GM’s Dangerous Lemon Saga Continues
GM Denies Calls To Extend Ignition Switch Fund Deadline
General Motors Co. doesn’t plan to extend its Jan. 31 deadline for applications to the fund it established last year to compensate the victims of a deadly ignition switch defect, the automaker said Thursday, despite pleas from two Democratic senators.
GM has decided not to extend the deadline, a spokesman for the company confirmed on Thursday, days after the fund’s administrator Kenneth Feinberg reported he had approved claims for at least 50 deaths stemming from the defect. In doing so, it refused a request from two Democratic senators who urged CEO Mary Barra to push back the Jan. 31 cutoff date for claims submissions to the fund.
In their letter to Barra, U.S. Sens. Richard Blumenthal, D-Conn., and Edward Markey, D-Mass., called the compensation fund deadline “arbitrary,” saying it did not give enough time to potential victims awaiting a New York bankruptcy court’s decision on the extent of GM’s liability to them, if any.
“We have done extensive outreach to inform our customers and have sent more than 5 million letters,” said GM spokesman James Cain. “Taken together with the publicity surrounding this, we believe that the awareness about the fund is very high. We extended the deadline once, and we decided we have no plans to do it another time.”
The ignition switch compensation fund began accepting claims in August, but GM said in November it would extend the deadline for applications to the fund from Dec. 31 to Jan. 31. The automaker made the announcement amid criticism that it had already hit long delays in notifying eligible victims, including the family of a woman who died in 2003.
Critics of the compensation fund’s short application window pointed to the automaker’s silence on the cause of death of Jean Averill, a Connecticut woman who died in 2003 when she lost control of her Saturn Ion.
Averill’s family had believed her death to be health-related, according to Bob Hilliard of Hilliard Munoz Gonzales LLP, an attorney for her family, until they learned only years later that Averill was among the 13 victims whose deaths GM acknowledges were caused by the ignition switch defect.
In their letter Wednesday, Markey and Blumenthal pointed to the ongoing criminal investigation into GM’s knowledge of the defect, as well as its reopened bankruptcy before U.S. Bankruptcy Judge Robert Gerber in New York. Gerber is considering whether GM obtained its Chapter 11 exit in 2009 by fraudulently hiding its knowledge of the defect.
“The Department of Justice is investigating whether any criminal conduct was involved in GM’s handling of the ignition switch defect. Further, several victims who have decided to pursue claims in court are waiting on a federal court determination of the extent of GM’s liability in the aftermath of its 2009 bankruptcy,” the senators said in a joint statement Wednesday.
“Put simply, right now, injured parties do not know enough about their legal rights or facts to make an informed decision,” they added. “Indeed, they cannot have sufficient information until the DOJ concludes its criminal investigation and the bankruptcy court decides whether to lift the liability shield that GM now unjustifiably hides behind.”
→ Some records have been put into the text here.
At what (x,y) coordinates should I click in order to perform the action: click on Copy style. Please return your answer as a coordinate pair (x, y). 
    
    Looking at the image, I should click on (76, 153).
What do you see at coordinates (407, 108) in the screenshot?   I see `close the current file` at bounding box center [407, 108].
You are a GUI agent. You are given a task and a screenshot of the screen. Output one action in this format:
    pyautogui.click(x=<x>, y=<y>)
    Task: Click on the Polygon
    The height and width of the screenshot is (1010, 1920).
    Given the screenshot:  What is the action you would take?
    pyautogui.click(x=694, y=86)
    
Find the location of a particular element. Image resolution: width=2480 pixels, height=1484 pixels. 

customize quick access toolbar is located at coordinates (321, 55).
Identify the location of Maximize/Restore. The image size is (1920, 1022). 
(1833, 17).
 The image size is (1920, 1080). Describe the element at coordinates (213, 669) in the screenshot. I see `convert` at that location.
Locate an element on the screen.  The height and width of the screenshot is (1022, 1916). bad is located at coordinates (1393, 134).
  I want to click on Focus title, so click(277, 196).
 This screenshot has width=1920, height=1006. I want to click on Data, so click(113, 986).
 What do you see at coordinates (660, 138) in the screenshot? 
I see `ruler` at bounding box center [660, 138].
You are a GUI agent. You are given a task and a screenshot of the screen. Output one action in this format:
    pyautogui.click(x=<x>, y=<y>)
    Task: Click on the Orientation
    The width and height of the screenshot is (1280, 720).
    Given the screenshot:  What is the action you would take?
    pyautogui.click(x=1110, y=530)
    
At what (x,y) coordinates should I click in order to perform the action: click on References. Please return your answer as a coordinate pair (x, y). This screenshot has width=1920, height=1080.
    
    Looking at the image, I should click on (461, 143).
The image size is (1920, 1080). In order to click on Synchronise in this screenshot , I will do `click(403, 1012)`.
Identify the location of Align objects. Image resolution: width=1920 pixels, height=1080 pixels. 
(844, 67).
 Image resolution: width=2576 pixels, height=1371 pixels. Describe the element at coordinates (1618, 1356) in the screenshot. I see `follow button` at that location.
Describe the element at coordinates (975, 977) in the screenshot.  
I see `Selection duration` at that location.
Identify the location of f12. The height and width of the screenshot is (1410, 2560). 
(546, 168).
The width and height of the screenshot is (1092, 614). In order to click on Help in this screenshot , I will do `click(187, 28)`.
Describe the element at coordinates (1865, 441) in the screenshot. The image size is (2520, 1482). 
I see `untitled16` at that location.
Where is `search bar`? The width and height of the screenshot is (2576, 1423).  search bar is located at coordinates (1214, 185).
The administrator for the GM ignition switch compensation fund has approved 50 claims for death and 75 for injuries, according to a report he issued earlier this month.
While GM itself has acknowledged 13 deaths related to the deadly defect, which can cause the ignition switch to jostle out of position and stall the vehicle, fund administrator Feinberg has steadily approved a growing number of death claims since he began accepting claims applications.